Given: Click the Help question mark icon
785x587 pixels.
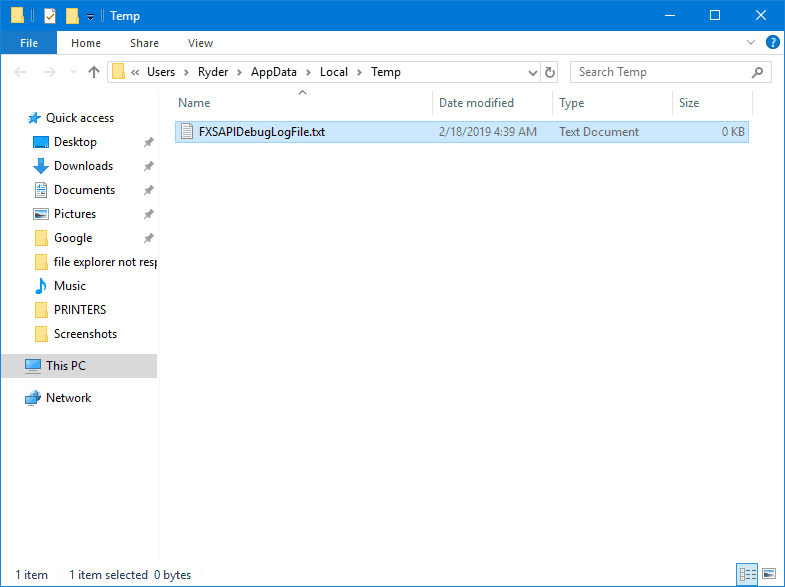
==
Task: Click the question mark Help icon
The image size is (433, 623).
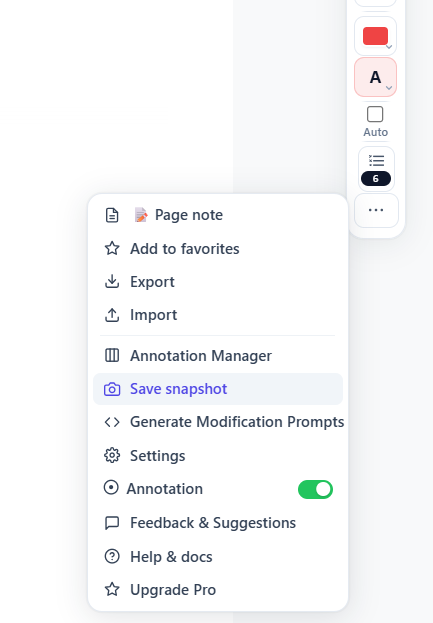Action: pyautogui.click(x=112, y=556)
==
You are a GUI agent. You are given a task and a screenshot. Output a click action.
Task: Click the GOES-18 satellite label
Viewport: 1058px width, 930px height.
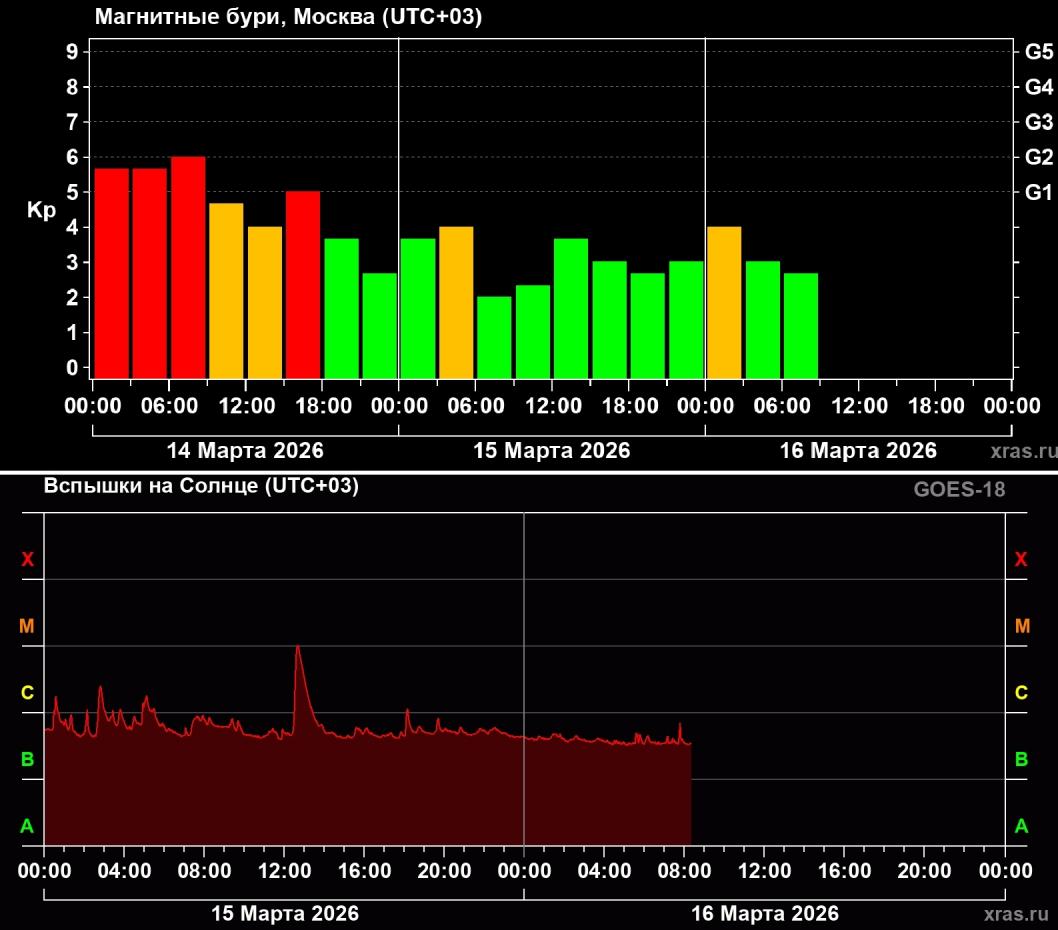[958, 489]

§ To do
If a line in the entries contains the word "mark", copy that line out.

§ Completed exercise
Given: Click the Help question mark icon
Task: Click the question mark Help icon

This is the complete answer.